# **MAST Data Bulk Download through AWS**
This notebook seeks to enhance the **Mikulski Archive for Space Telescopes** (**MAST**) user experience for astronomers and scientists such that they can download mission specific data seamlessly! This notebook will help any astronomers with downloading data from two specific missions: `GALEX` and `Pan-STARRS (PS1)`.

To give some more context:
* [Galaxy Evolution Explorer (GALEX)](https://archive.stsci.edu/missions-and-data/galex) was a space telescope managed primarily by JPL/CalTech that was launched in 2003. GALEX was launched on an Orbital Sciences Corporation (defunct) Pegasus launch vehicle, which one can view at the Smithsonian in Sterling, VA. It operated in the ultraviolet wavelength and was used to study galaxys' star formation from the early universe to the present. GALEX was decommissioned in 2013 and it's data is archived at MAST.

* [Panoramic Survey Telescope and Rapid Response System (Pan-STARRS)](https://outerspace.stsci.edu/display/PANSTARRS/) is located at Haleakala Oberservatory in Hawaii, US that surveys the sky for moving objects. Pan-STARRS was originally a collaboration between various academic institutions and the U.S. Air Force, given that the work has both scientific and defense/national security implications. The first Pan-STARRS telescope (PS1) has two data releases: DR1 and DR2 that we host here at MAST. DR2 is considered one of the largest astronomical datasets ever.

# Learning Goals
By using this notebook, an astronomer or scientist will:
* Understand that downloading data and files in bulk from AWS is feasible and possibly easier than going through the MAST portal.
* Make targeted queries to MAST using parameters such as: `right ascension`, `declination`, `observation` and more.
* Filter the resulting products by using parameters such as: `productType`, `productSubGroupDescription`, `productGroupDescription`, `mrp_only`, and more.
* Use this notebook to programmatically download *.fits* files locally to their computer. Once the *.fits* files are downloaded, the researcher can experiment, prototype, etc. much easier.

# Table of Contents
* [Introduction](#Introduction)
* [Using Observations and the Common Archive Observation Model (CAOM)](#using-observations-and-the-common-archive-observation-model-caom)
* [Two Core Functions from Astropy: `query_criteria()` and `filter_products()`](#two-core-functions-from-astropy-query_criteria-and-filter_products)
* [The 3-Step Data Download Process](#the-3-step-data-download-process)

# Introduction
This notebook contains some sample code to bulk download files from MAST, with examples provided for `GALEX` and  `Pan-STARRS (PS1)`. This notebook can be generalized to query data from other missions too such as: `SWIFT`, `HST`, or `IUE`. Please feel free to modify the code to your particular use case! If you have any questions, please don't hesitate to reach out to archive@stsci.edu.

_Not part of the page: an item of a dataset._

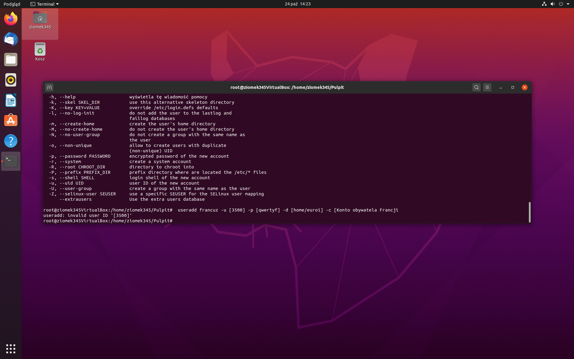
Task: Open the system menu power arrow
Action: coord(568,4)
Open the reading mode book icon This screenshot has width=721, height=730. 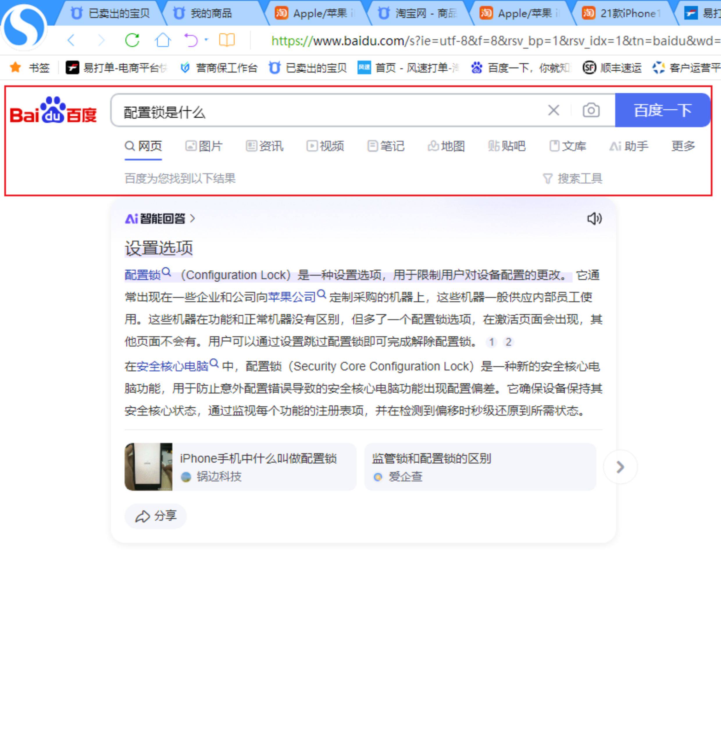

Other links that maybe useful:
- [MAST Homepage](https://archive.stsci.edu/)
- [MAST Notebook Repository](https://spacetelescope.github.io/mast_notebooks/intro.html)
- [GALEX Homepage](https://galex.stsci.edu/GR6/)
- [Pan-STARRS Homepage](https://archive.stsci.edu/panstarrs/)


# Using **Observations** and the [Common Archive Observation Model (CAOM)](https://mast.stsci.edu/vo-tap/api/v0.1/caom/)
* The `Observations` API from *astroquery.mast* can be used to query MAST data, specifically it allows you to query data from CAOM. CAOM is a observational database that houses metadata from multiple missions at the same time, from legacy missions to currently operational missions.

* There is also another `MastMissions` API from *astroquery.mast* that can be used to query MAST data. This API is more limited in scope and only supports querying data from the missions: `HST`, `JWST`, `CLASSY`, and `ULLYSES`. This notebook will not demonstrate the capabilities of the `MastMissions` API. Rather, please refer to the excellent notebook: [**Searching for Mission-Specific Data with Astroquery**](https://spacetelescope.github.io/mast_notebooks/notebooks/multi_mission/missions_mast_search/missions_mast_search.html) - Sam Bianco. 

In [13]:
from astroquery.mast import Observations

# Turning on access to the cloud dataset
Observations.enable_cloud_dataset()

INFO: Using the S3 STScI public dataset [astroquery.mast.cloud]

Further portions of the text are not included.